About the time the Davises began construction last year, Harbin had been scoping out lots in the same business park to establish his own kitchen space. That’s when Wendy Davis reached out to him to see if he’d like to use the kitchen they already were creating.
“We had been running out of room over at the Market Kitchen on upper Sims Way,” Harbin said, noting that the 325-gallon smoker he’d purchased ahead of last summer’s THING festival had been spending a lot of time just sitting in a friend’s field, especially since the pandemic hit, and for the past five years he’d been storing his food truck at Sunny’s RV in Port Hadlock.
“This place allows us to park our truck and have our new smoker on site,” he said. “There are tables for sitting outside and there’s a restroom. This place was built to work in this new reality.”
This year, Mo-Chilli BBQ delayed its season with the food truck “because we didn’t want to add to the stress that other businesses were feeling,” Harbin said. Lately, however, he and his crew of about nine employees have been as busy as ever split between the new kitchen, Port Townsend Brewing and Taps at the Guardhouse on Thursdays, Fridays and Saturdays.
As for Zamora, the pandemic caused him to go from full-time to part-time cooking at Port Townsend Vineyards, which gave him time to pursue this new, more personal culinary project.
“It felt like the right time to create a food outlet that could flex and change,” he said of his new business, which is serving eclectic eats every Friday and Saturday from Lila’s Kitchen.
“This is just an incredible space. I have been working in the restaurant industry for many years, in crowded kitchens a quarter of the size of this kitchen, so even though we’ll be sharing the space and dancing around each other, I think we’ll make it work.”
Wendy Davis said she’s excited to bring in more vendors and explore the possibility of developing a sort of food-cart pod on the lot next door, which she and Brent Davis also own.
“We don’t want to overload that kitchen right away, but we do still have space to add more vendors over time, which could mean we add even more walk-up windows,” she said.
“And we are thinking of adding pods, or modified shipping containers, on the property next door that we could lease to food vendors.”
Across the street sits Discovery Bay Brewing, which opened in 2018 along with a short-lived food vendor. These days, the brewery serves its line-up of ales brewed on a two-barrel system from a window, along with sausages and other small bites, to patrons in the beer garden. It also offers growlers so people can take their beer home with them.

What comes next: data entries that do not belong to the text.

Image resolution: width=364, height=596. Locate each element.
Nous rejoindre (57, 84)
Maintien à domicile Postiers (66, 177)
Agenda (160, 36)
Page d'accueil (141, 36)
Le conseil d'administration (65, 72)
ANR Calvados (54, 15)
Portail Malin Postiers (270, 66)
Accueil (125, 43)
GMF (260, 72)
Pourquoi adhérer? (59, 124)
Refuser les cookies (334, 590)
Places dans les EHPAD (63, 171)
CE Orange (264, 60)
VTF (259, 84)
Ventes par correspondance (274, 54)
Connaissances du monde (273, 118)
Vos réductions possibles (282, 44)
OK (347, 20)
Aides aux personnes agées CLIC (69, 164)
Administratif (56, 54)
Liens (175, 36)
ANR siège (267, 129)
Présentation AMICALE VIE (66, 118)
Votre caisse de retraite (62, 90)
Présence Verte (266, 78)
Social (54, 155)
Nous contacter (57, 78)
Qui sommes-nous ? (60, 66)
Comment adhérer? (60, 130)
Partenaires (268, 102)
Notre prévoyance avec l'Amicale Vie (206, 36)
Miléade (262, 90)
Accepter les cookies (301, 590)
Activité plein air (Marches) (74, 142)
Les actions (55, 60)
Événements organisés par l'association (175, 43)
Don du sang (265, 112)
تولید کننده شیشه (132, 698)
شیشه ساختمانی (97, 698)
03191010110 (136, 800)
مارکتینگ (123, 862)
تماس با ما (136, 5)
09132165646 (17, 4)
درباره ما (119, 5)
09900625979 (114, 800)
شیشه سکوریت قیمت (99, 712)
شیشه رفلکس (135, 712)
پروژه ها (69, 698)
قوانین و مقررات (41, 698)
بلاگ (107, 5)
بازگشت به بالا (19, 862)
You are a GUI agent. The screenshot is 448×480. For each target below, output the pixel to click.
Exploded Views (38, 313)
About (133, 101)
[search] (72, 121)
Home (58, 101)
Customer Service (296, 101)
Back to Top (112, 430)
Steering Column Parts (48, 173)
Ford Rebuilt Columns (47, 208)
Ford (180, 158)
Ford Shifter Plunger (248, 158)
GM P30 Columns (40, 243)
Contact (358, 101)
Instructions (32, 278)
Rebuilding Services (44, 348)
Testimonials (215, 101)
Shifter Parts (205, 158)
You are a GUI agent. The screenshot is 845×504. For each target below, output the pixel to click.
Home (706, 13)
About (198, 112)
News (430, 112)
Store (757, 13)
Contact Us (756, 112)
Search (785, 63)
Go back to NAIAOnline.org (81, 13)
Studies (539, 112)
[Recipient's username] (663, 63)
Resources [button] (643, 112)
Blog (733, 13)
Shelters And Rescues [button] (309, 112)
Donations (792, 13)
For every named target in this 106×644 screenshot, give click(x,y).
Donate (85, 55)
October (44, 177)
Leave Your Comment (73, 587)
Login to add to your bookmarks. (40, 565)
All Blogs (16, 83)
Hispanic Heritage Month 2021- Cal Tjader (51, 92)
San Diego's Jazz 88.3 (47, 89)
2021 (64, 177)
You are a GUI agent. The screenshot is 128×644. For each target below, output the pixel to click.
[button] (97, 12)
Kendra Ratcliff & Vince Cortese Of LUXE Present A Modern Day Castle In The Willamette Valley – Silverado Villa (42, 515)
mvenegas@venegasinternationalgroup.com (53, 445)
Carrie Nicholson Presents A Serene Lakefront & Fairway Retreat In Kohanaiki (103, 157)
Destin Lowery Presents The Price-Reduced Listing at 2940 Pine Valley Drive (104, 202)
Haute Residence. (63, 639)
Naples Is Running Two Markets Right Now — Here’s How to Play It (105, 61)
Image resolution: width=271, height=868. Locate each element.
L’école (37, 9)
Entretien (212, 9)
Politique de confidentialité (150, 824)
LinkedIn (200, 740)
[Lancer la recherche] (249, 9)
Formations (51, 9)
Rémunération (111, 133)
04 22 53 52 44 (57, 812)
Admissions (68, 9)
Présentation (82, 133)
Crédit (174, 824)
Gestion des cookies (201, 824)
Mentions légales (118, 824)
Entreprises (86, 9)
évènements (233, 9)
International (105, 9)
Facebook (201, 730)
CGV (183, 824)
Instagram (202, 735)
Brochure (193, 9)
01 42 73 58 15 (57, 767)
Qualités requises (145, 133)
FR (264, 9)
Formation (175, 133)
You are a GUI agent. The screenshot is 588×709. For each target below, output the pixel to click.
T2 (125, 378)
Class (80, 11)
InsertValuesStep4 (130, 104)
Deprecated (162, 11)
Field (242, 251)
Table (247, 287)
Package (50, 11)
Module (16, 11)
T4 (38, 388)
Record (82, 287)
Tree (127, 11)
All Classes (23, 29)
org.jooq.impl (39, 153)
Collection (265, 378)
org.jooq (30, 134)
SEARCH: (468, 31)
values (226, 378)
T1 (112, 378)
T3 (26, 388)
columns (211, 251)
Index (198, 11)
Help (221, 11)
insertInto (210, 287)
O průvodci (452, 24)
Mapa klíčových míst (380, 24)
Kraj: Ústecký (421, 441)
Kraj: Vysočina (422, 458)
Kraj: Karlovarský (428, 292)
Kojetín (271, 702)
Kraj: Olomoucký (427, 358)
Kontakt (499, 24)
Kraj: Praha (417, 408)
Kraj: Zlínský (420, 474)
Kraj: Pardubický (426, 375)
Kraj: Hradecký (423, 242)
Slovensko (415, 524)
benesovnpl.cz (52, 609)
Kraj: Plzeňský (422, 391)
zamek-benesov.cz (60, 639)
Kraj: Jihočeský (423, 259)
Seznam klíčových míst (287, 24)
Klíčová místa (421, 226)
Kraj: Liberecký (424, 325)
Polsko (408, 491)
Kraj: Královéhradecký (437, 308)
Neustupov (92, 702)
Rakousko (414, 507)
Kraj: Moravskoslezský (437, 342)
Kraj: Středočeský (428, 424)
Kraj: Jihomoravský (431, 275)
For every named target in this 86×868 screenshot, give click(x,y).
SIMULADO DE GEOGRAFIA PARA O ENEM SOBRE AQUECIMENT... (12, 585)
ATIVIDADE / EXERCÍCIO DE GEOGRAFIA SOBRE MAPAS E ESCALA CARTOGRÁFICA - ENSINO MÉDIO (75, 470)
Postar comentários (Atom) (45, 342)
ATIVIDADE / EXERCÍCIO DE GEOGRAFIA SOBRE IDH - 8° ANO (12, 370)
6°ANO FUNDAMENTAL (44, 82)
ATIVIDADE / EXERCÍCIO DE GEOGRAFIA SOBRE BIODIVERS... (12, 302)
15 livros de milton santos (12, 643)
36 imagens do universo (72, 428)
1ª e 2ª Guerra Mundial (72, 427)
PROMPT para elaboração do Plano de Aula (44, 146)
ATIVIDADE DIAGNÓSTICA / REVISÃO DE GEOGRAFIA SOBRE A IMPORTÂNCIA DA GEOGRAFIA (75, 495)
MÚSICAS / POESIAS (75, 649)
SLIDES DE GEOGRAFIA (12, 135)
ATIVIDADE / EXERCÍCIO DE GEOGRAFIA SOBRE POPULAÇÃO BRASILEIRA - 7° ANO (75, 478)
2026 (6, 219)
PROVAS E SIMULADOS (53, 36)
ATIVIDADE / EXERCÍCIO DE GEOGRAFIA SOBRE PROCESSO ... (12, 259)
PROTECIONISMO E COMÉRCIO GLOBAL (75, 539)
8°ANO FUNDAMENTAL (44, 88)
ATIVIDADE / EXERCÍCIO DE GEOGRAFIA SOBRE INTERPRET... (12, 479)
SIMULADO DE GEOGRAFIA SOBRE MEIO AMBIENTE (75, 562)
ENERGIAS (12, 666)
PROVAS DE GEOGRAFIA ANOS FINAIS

“We encourage outside food because we don’t have too much,” said co-owner Glenn Jansen, adding that he’s excited to have more food options spring up right across the street. “It’s an obvious no-brainer that this is all good stuff for us.”
With fall and winter on the way, Wendy Davis said she knows people will turn more and more to take-out rather than brave the often cold, wet weather.
“I think people might sit outside until it gets really uncomfortable,” she said. “We might bring out some heaters, but if the weather is really ugly, there’s not much we can do.”
In the coming year, she said she might try adding a fire pit or some kind of semi-permanent awning or cover. Whatever the future holds for Lila’s Kitchen and the vision of a food-cart pod next door, Wendy Davis is optimistic.
“There’s an energy up here that we’re just so pleased to be a part of,” she said, “and we’re excited about what this will eventually grow into.”